2a: “I want to clear out my emotional baggage” or “I want to reach emotional clarity.”

Spend ~$90 and buy a 4-pack of paraliminals from Learning Strategies (and use these links because it helps me support the blog). Get these 4 sessions:

  1. New History Generator
  2. New Option Generator
  3. Self-Esteem Supercharger (This is not actually about self-esteem. Get it.)
  4. Any other one that strikes you.

Every week for 6 months, listen to New History Generator, then New Option Generator, then Supercharger, in that order, during the week. Listen to your fourth one any time you want.

In 6 months so many of your issues will be gone and replaced with pretty good functionality that you will barely recognize your old limits. And you will feel so good doing it that you will enjoy the process as well.

2b: “How can I use persuasion and/or hypnosis to improve my life?”

There are many, many ways. Some posts on that are in the works.

2c: “Just give me one single thing to do to improve my life.”

If I could give all of humanity one single piece of advice, it would be to let it go.

The Let It Go paraliminal session can be used to release issues universally. As far as I can tell, the releasing of attachments is also the only effective way to immunize yourself from cognitive dissonance.

3: “I practice Stoicism / Buddhism / Jainism. What can help?”

In my experience the biggest challenge with non-attachment philosophies/religions is that most adherents mistakenly conflate emotional suppression with actual non-attachment. There is no value in emotional suppression. A superior approach is to fully experience and then let it go. An approach called the Sedona Method (full course) or Let It Go (paraliminal) is one way to do that. Letting go is the best way I know of to practice non-attachment, non-disinterest.

Gary Craig’s Gold Standard EFT (which he teaches free of charge) is remarkably effective.

Meditation and many eastern practices like tai chi, qi gong, yoga, etc also work, although they take longer and work more on a holistic (rather than issue-by-issue) approach.

The more of your “emotional backlog” you let go of or clear out, the less your current experiences will trigger the pent-up emotions in your backlog.
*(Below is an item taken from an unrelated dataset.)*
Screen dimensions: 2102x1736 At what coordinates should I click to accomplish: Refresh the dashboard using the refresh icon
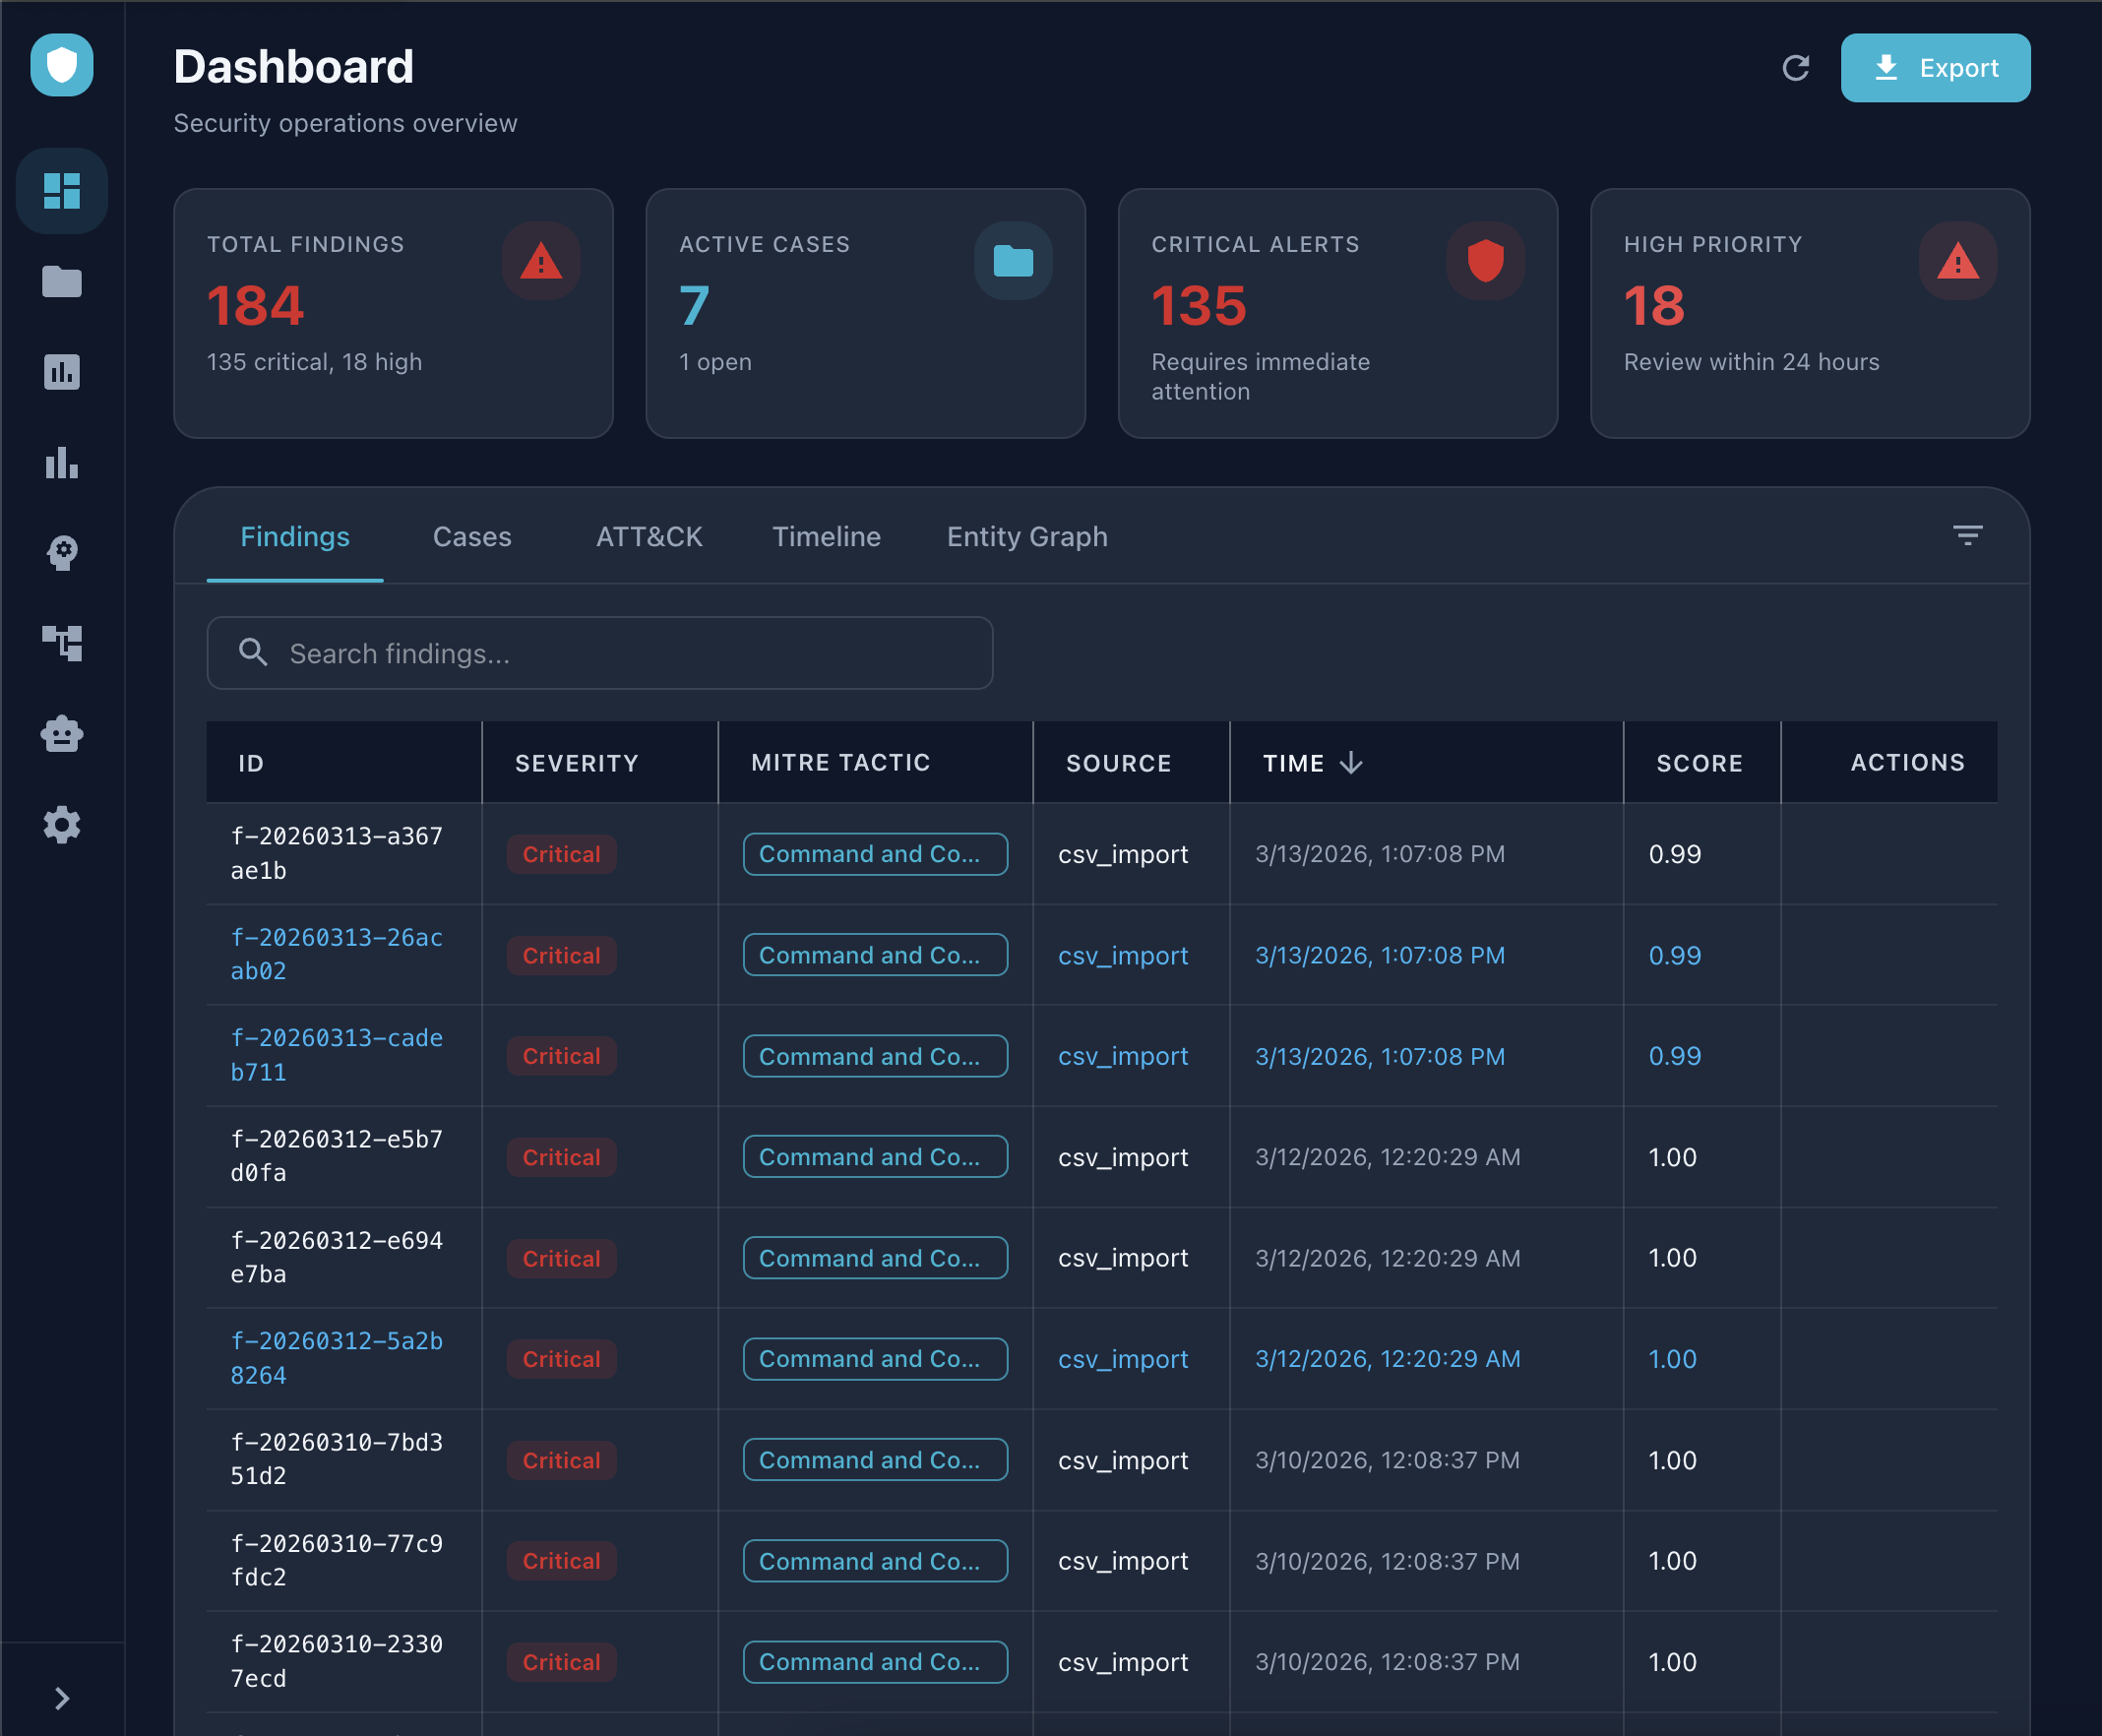[x=1796, y=68]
Clearing out your backlog entirely is the goal of many Eastern religious practices.

4: “I want to use persuasion to improve my sex and/or love life.”
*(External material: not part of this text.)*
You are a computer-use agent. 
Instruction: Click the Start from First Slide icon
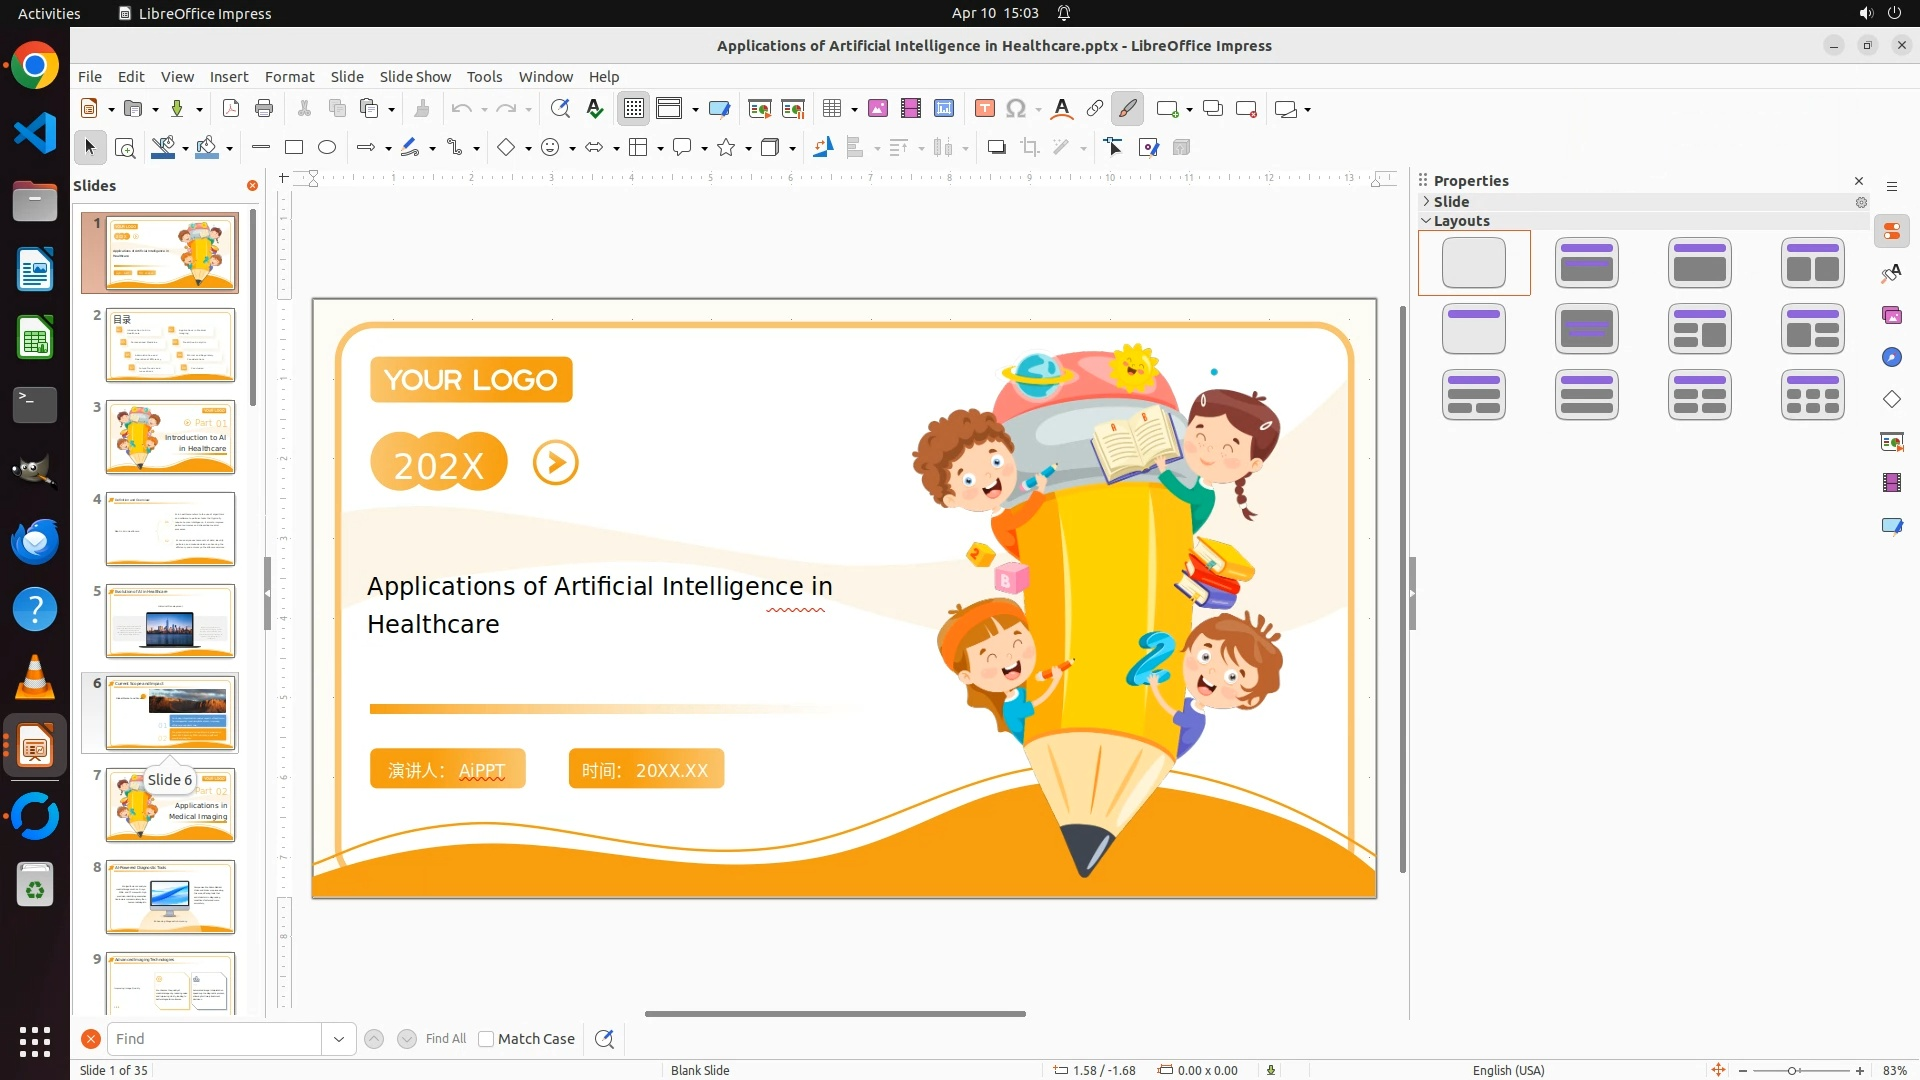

Read my thoughts on a good method here (for both men and women, who want to connect with either men or women).

5: “How did you learn persuasion?”

More than two decades of working with a grandmaster of hypnosis and persuasion, undoing some seriously messed up programming done to me (and many others) as a teenager by a team of masters and grandmasters who ran a fundamentalist religious group. Plus more study and practice than many people would believe. And there’s more to it than that.

6: What is the 3D thing about?

My first ever email address ended with “L3D.” And once people started talking about persuasion as 3D vs the 2D world of information, it seemed like a natural fit.

7: “Persuasion is unethical!”

Go ahead and try to avoid persuading. It’s not possible.

Don’t mess people up though. Leave them better than you found them.

And remember, special forces elite commandos don’t get into bar fights.

8: “I’m too smart for persuasion or hypnosis to work on me.”

Some say intelligence is positively correlated with trance capacity. In my experience it’s simply built into how the human mind works.